**TASK 1**
In the text about infertility and IVF below, list the things said to have dictated the new role of sex in the couple's lives.
**TASK 2**
In the text about infertility and IVF below, what share of a woman's eggs have disappeared by age 30, according to the study cited?

== SOURCE EXTRACT ==

I blink awake from the fog of general anaesthesia. My lower abdomen, swollen from egg-collection surgery, throbs under crimson contusions. A fertility specialist approaches with a sympathetic smile. “Just three eggs this time, love. Better than none.”
Two interminable weeks later, I learn that the sole embryo resulting from this round of IVF hasn’t taken. I’m thousands of dollars poorer. And I’m still not pregnant.
Until an embarrassingly late age, my life’s only ambition was to become a mother. My own mum had her first child at 21, and my grandmother had hers at 20. I liked the sound of that – until I grew up, of course, and things like university, travel, more university and a career caught my eye. It wasn’t until my husband and I both hit 30 that we took a breath and realised we were desperate to become parents. Immediately.
At first it was fun. I had spent my twenties sure that I was one broken condom away from getting knocked up, so unprotected sex was a thrill. Not falling pregnant in the first three months shocked me. A miscarriage six months later broke my heart.
I suffered through baby showers and first birthday parties. The continuous stream of babies’ faces on my Facebook feed mocked me. Meanwhile, my husband endured my monthly breakdowns, the new role of sex in our lives (dictated by ovulation apps, thermometers and soothsaying naturopaths), and his own devastation at not yet being a father.
The most demoralising moment came three years later, when specialists threw up their hands and labelled it ‘unexplained infertility’. It didn’t make sense. I was 33 and healthy. Everything I had achieved thus far had come from hard work and determination, and yet I couldn’t manage the one thing I assumed wouldn’t take any effort at all.
So we turned to in vitro fertilisation (IVF), an expensive and invasive process that transformed me into a nervous, hormonal wreck, my thighs covered in bruises from the daily hormone injections, the veins in my arms speckled with scabs thanks to the constant blood tests. I became a human pincushion, a lab rat, a shell of a woman.
How did I get here? Had I not paid attention the day the sex ed teacher gave the lesson on fertility? Had my gynaecologist forgotten to warn me that time was ticking away? Or had I simply been too busy to give a thought to family planning?
Whatever’s to blame, one thing’s for certain: I’m not alone. According to the Australian Bureau of Statistics, in the last three decades, the median age of Australian women giving birth has increased from 25.4 to 30.7 years. These women are choosing, like me, to spend their youth partying, travelling, studying, climbing the corporate ladder, buying property and eventually – once all their ducks are lined up – finding their soulmate and starting a family.
It’s not a purely selfish decision. Waiting until you’re financially and emotionally prepared to bring life into an already overpopulated world isn’t foolish. It’s responsible. The problem comes from assuming that parenthood is schedulable.
The brutal truth is that while women possess about 300,000 eggs at the time of their first menstrual cycle, 88 per cent disappear by age 30, and 97 per cent by age 40, according to a study by the University of St Andrews and Edinburgh University. A woman in her mid-twenties, the age when fertility peaks, has a 20-25 per cent chance of conceiving per cycle. That drops to below 10 per cent at age 35, and just 5 per cent at age 40.

===
== DATA EXTRACTS ==

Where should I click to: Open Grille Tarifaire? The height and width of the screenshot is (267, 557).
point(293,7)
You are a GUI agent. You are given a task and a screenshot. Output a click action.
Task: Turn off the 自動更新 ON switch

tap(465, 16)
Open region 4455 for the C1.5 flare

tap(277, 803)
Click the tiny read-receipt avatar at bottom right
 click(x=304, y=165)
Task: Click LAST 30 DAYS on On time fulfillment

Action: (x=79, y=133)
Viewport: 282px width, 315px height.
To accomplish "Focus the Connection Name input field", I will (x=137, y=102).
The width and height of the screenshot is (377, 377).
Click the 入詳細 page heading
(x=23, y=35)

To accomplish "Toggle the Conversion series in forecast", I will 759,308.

===
== DATA EXTRACTS ==

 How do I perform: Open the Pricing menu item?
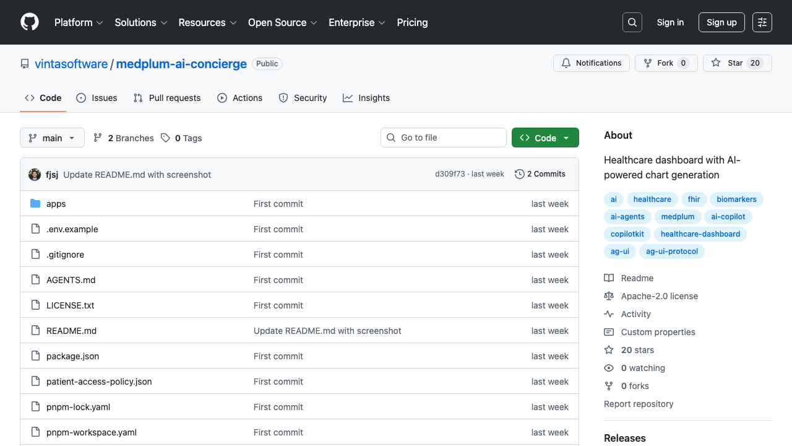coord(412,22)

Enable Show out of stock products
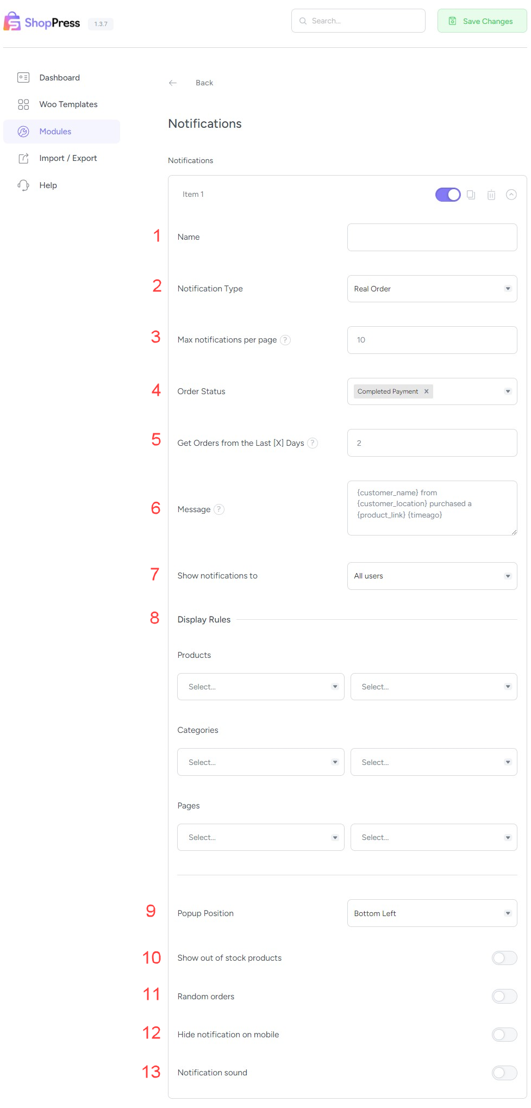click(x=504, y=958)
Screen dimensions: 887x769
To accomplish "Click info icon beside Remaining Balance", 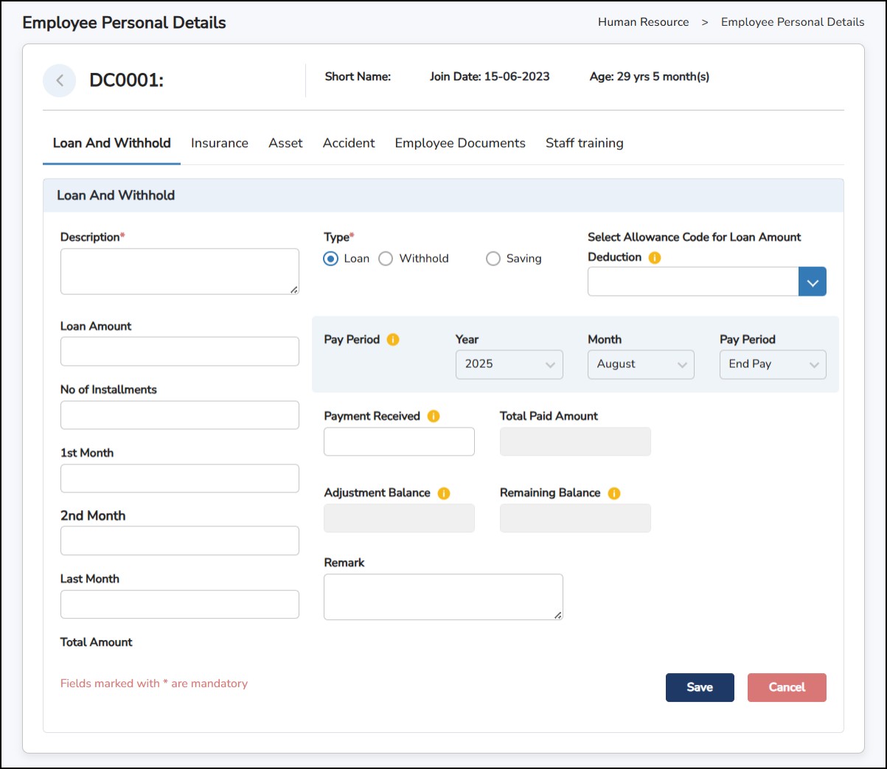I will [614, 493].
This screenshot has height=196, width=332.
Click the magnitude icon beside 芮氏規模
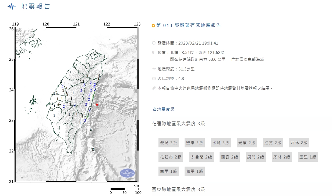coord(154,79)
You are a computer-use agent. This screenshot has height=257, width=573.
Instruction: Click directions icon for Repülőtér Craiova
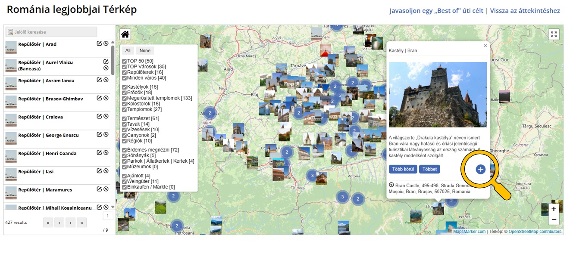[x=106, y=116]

===
== DATA EXTRACTS ==

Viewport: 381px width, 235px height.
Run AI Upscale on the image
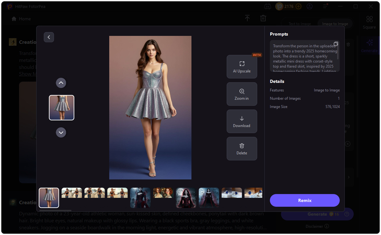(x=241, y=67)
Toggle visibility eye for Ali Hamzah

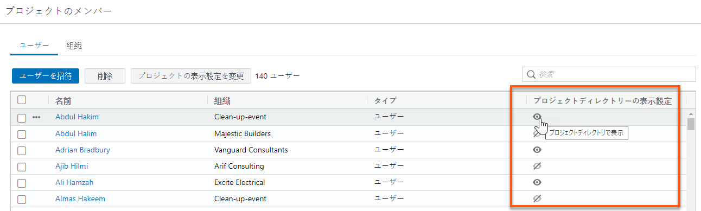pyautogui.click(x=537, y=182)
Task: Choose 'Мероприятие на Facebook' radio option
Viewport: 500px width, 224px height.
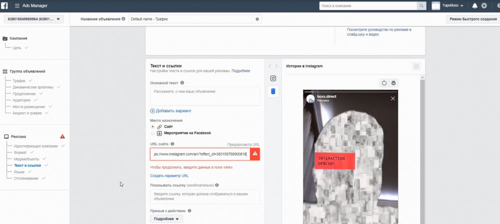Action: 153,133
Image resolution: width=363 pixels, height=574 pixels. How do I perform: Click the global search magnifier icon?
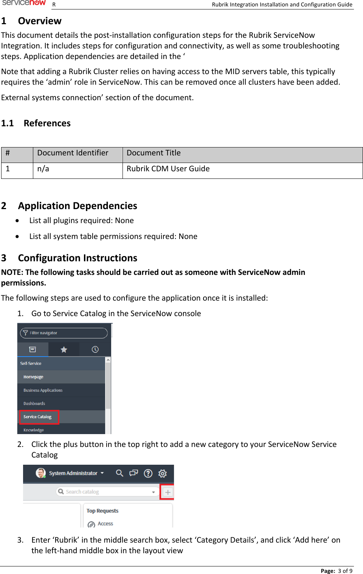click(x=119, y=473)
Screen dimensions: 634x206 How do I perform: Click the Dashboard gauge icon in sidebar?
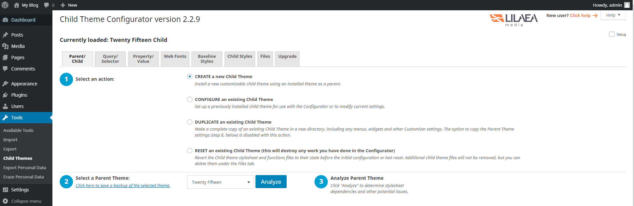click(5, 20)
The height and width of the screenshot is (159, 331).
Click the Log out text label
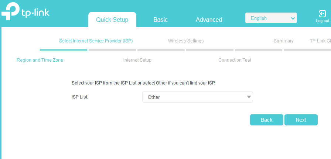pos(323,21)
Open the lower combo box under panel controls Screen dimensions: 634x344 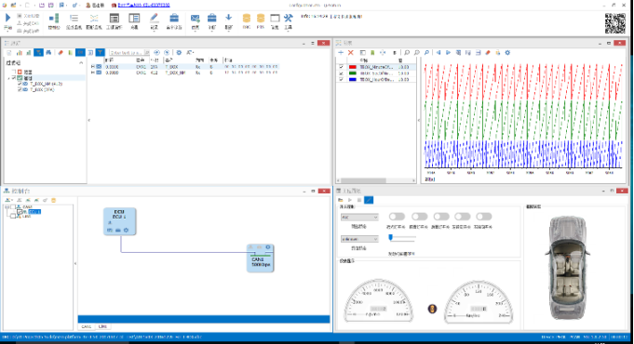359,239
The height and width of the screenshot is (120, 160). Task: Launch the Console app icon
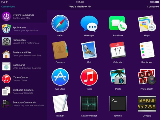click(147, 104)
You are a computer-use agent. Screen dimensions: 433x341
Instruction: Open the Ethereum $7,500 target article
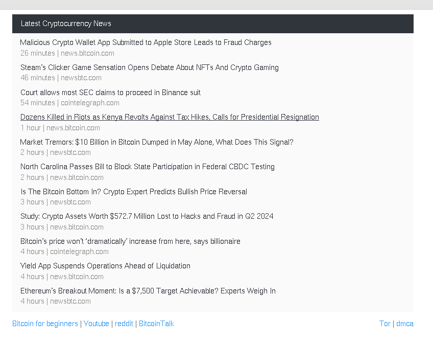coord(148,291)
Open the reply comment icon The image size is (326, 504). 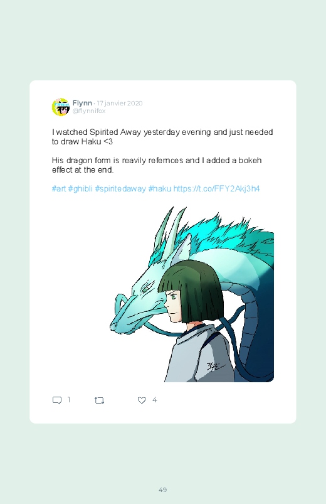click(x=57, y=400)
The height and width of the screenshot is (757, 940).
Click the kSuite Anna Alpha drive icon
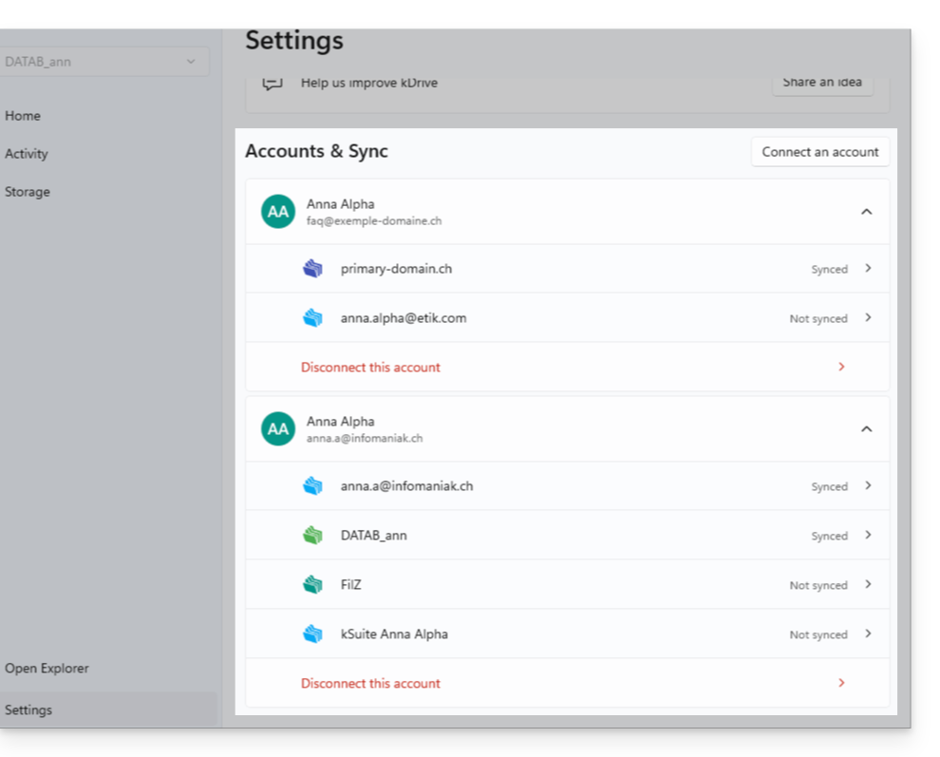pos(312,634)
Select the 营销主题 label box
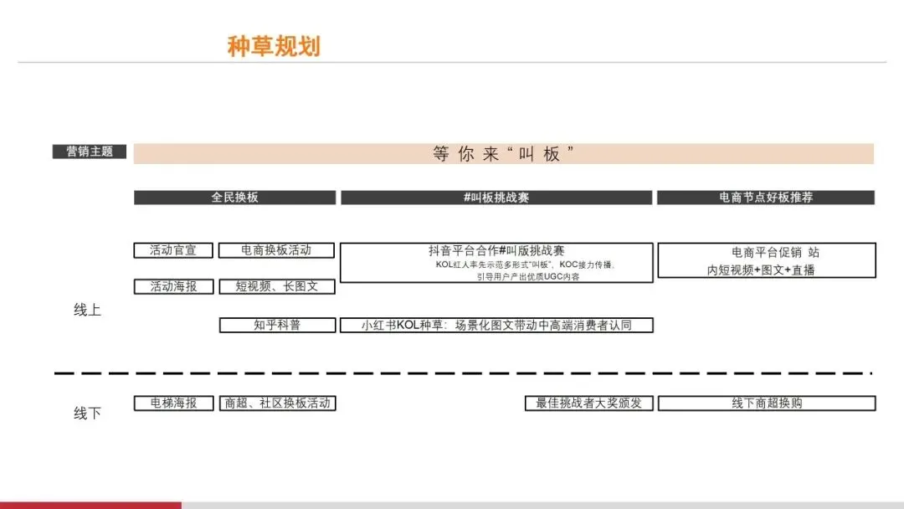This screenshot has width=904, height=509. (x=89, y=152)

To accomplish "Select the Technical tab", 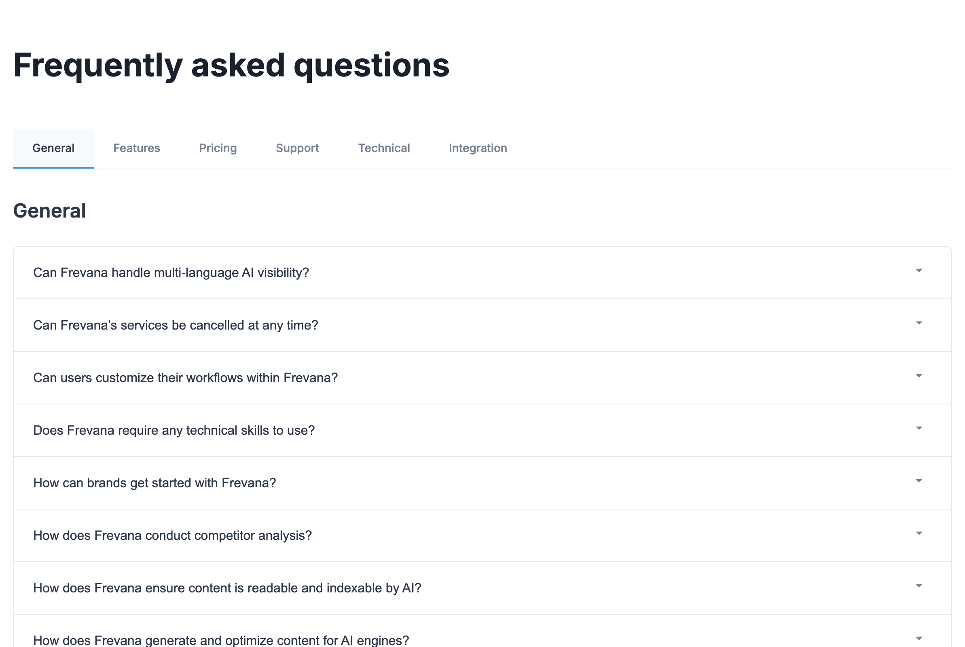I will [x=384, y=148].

===

**TASK RESPONSE 1**
Ovulation apps, thermometers, and soothsaying naturopaths.

**TASK RESPONSE 2**
88 percent.